** YOUR GOAL **
What's needed is a word-for-word retyping of the entries below, pictures omitted.

===== EXERCISE MATERIALS =====

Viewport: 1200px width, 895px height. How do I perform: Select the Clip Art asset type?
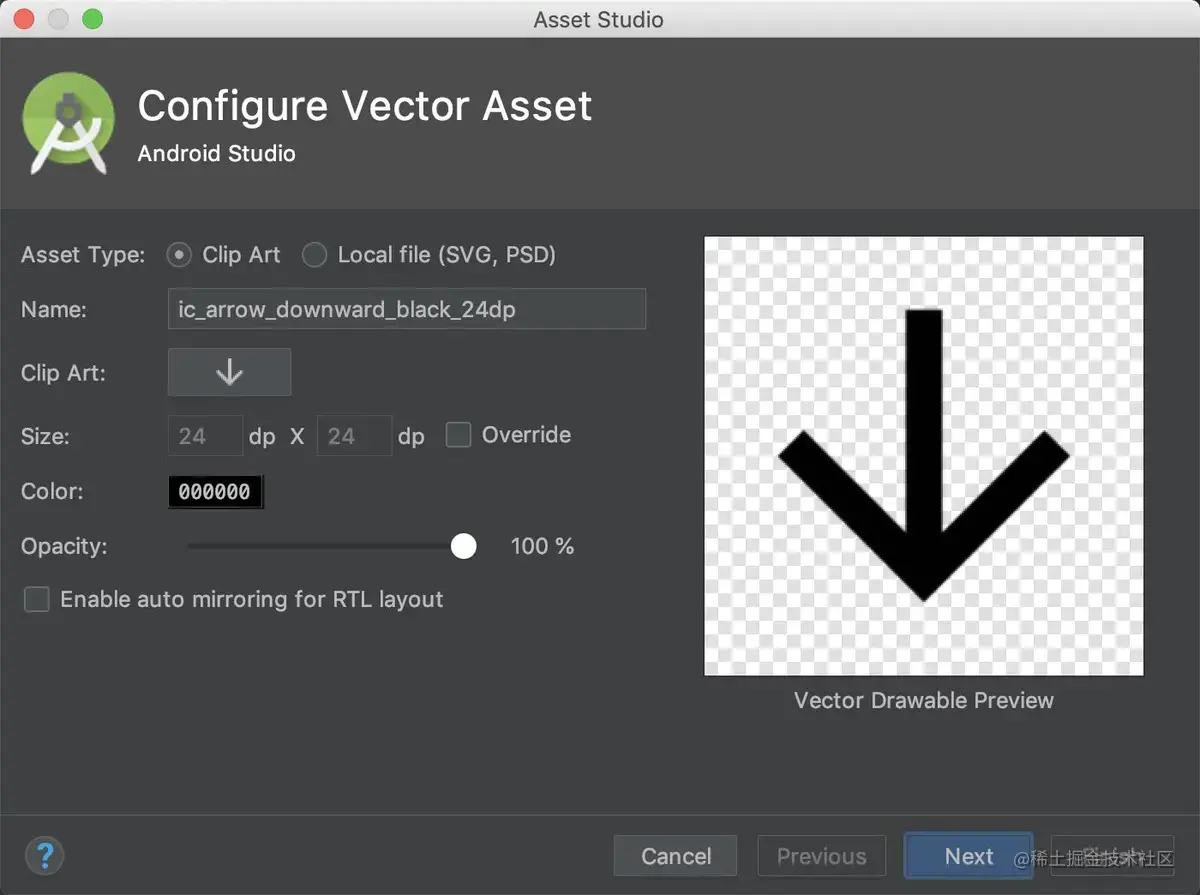(x=178, y=255)
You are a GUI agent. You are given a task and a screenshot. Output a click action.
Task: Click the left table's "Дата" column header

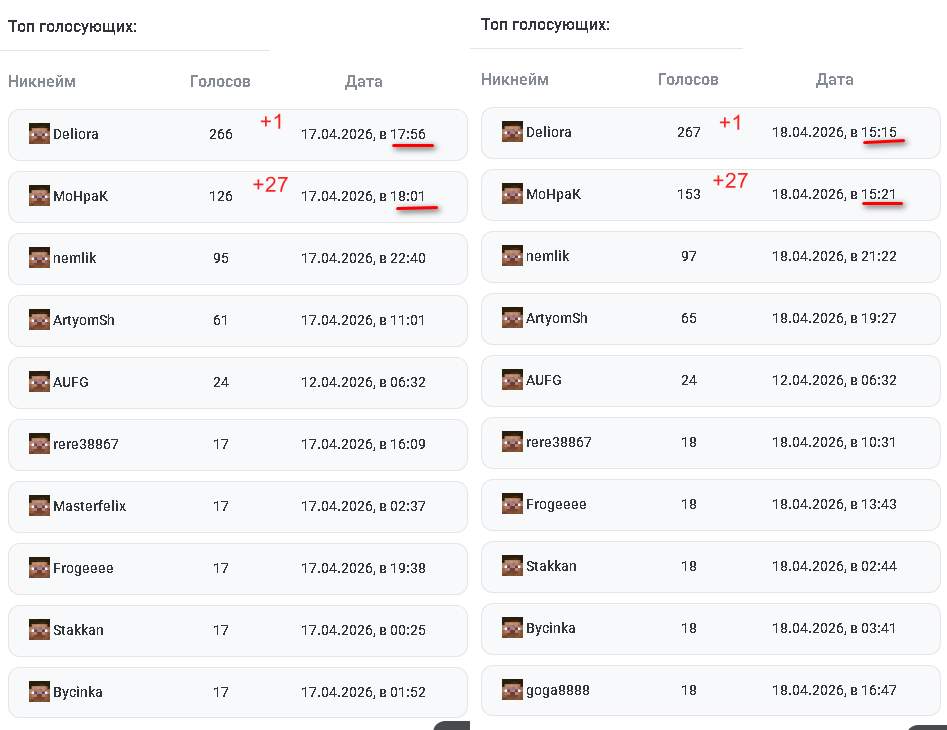(x=363, y=81)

=====

** EXERCISE OUTPUT **
Viewport: 1200px width, 895px height. How do I perform: Select the Clip Art asset type?
(x=178, y=255)
You are a GUI agent. You are given a task and a screenshot. Output a click action.
Task: Click the left table's "Дата" column header

(x=363, y=81)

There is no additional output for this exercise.